Als etwas ungewöhnlich betrachte ich die Beigabe der Hygienemasken. Sie schlummerten im Badezimmerschrank, warteten auf einen Einsatz. Glücklicherweise kam es nie dazu. Es gab eine Phase im Kanton Aargau, als das Wort «Pandemie» in aller Munde war. Das liegt sicher zehn Jahre zurück. Was stelle ich nun mit ihnen an? Plane ich eine zweite Karriere als Laborantin? Oder gehe ich damit an die nächste Fasnacht oder Technoparty? Als Krankenschwester? Ebenso wäre ich für die nächste Pandemie vorbereitet. Natürlich verschenke ich gerne einige der Masken. Interessenten können sich melden.
Der nächste Gegenstand, den ich im Koffer finde ist ein Stein. Beladen mit einer hohen Symbolik. Der Pfarrer, der uns damals kirchlich vermählte, schenkte uns zwei Steine. Der eine war ein rund, der andere besass neben seiner runden Form einige Ecken und Kanten. Wie im richtigen Leben. Der Pfarrer fischte die beiden schwarz-weiss gesprenkelten Brocken aus einem Bergbach. Ein runder und ein eben leicht kantiger Stein lagen damals auf dem Traualtar. Was mache ich mit dem grossen Kiesel? Ich habe keinen blassen Schimmer. Erhält er bei mir einen Job als Briefbeschwerer? Gebe ich ihn irgendwann der Natur zurück? Oder lasse ich ihn verwandeln? Als Aschenbecher, Kerzenhalter oder Vase? Mal sehen. Ich muss mich nicht entscheiden. Ich kann mir Zeit lassen.
Männer brauchen keine Tampons und mein Göppel erlebt vielleicht den zweiten Frühling
Was gab der Koffer für weitere «Schätze» preis? Ich finde Tampons. Die machen Sinn und gehören in Frauenhände. Männer wissen damit eh nichts anzufangen. Turnschuhe sowie ein Paar schwarze Schuhe, Grösse 39 entdecke ich ebenfalls. Die schwarzen Schuhe finden in der nächsten Brocki mit Garantie einen neuen Besitzer. Meine Füsse fühlen sich wohler in Schuhen mit Grösse 40. Haben Sie gewusst, häufig kaufen sich Herr und Frau Schweizer die Schuhe in z u kleinen Grössen. Das sei ungesund. Meinen die Orthopäden. Vielleicht blasen die Podologen und Podologinnen ins gleiche Horn und vertreten ebenso diese Meinung.
Im Koffer lag ebenfalls eine alte Sporttasche aus dem Hause Interdiscount. Ich habe sie bereits entsorgt. Sie ist etwas gross und nicht handlich. Um dem Inhalt des Koffers etwas Würze zu verleihen, finde ich zusätzlich eine Tube Tomatenpüree, Kokosmilch und ein Glas Thai-Currypaste. Und für die Romantik ist gesorgt: Zirka 100 Rechaudkerzen runden die Angebotspalette ab. Prima.

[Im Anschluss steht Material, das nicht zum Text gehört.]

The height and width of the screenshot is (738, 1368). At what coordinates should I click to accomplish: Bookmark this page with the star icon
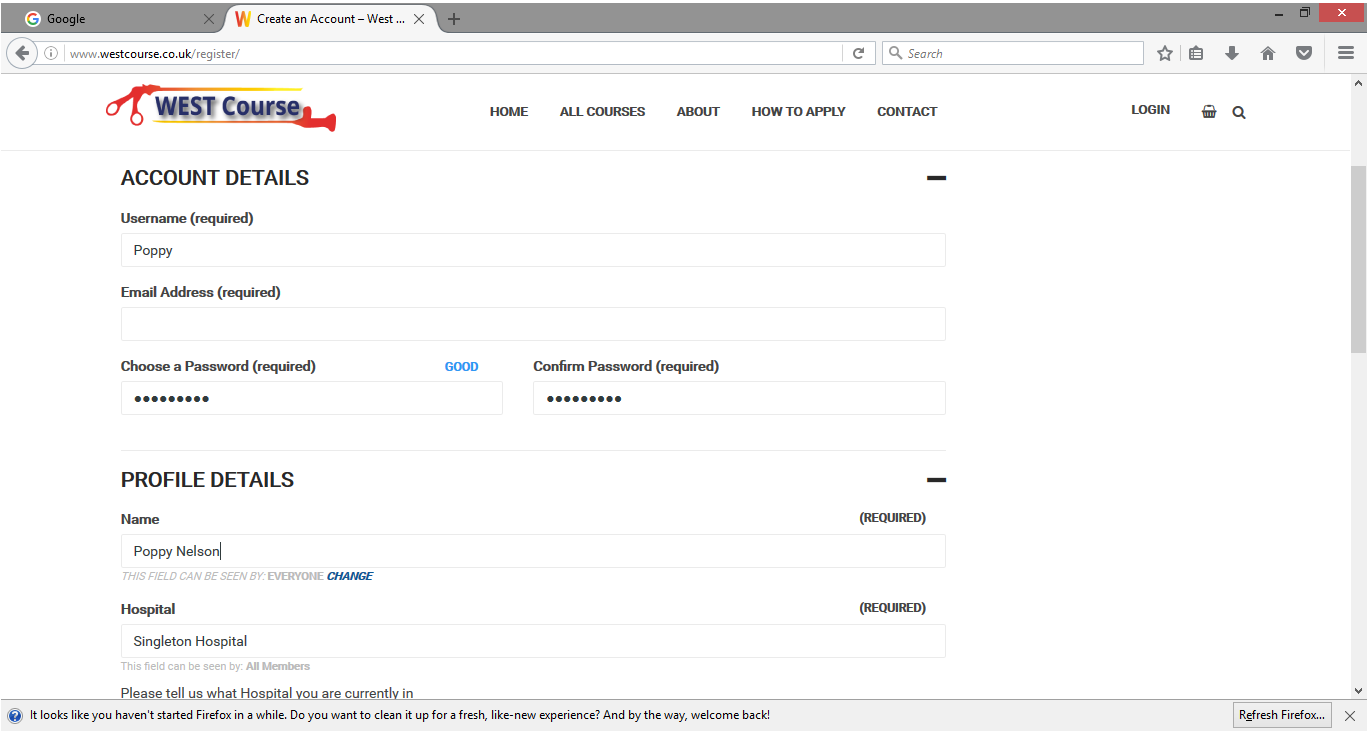pos(1165,54)
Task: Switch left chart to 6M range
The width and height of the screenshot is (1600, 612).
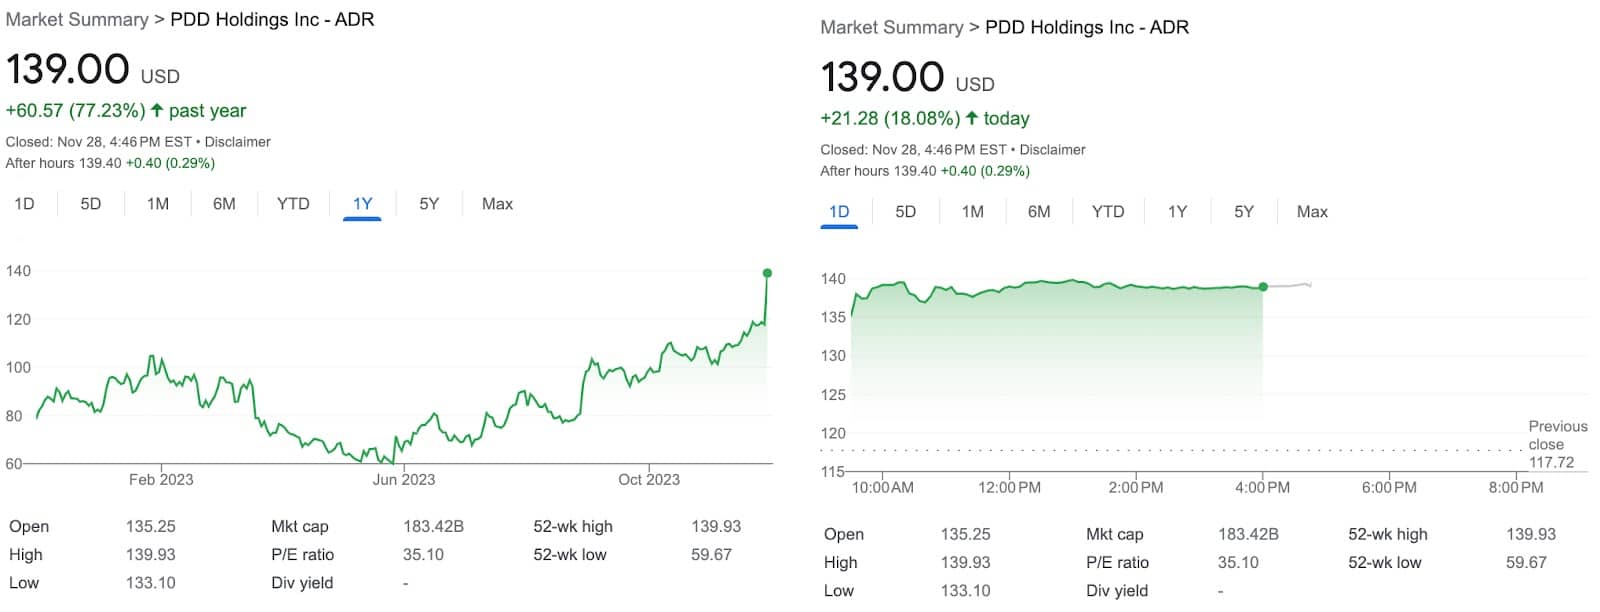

Zum Schluss widme ich die letzten Philosophien in diesem Beitrag meinem alten Fahrrad. Ein silbergrauer Göppel. Der Drahtesel begleitete mich während der Schulzeit in die Sekundarschule. Zum Einkauf in den Quartierladen in der Goldern. In die Badi. Oder an den Bahnhof Aarau während meiner Zeit als Pendlerin. Nach einer langen passiven «Leidenszeit» im Abstellraum im Entenfeld erlöste ich es kürzlich von seinen Qualen. Mit einem platten Reifen, kaputter Gangschaltung und einigen Rostflecken und brachte ich es in den «Velofriedhof». Besser bekannt als Metallsammlung. Vielleicht erlebt mein Velo jetzt den zweiten Frühling und darf irgendwo in einem Drittwelt-Land weiterleben. Ich würde es ihm wünschen.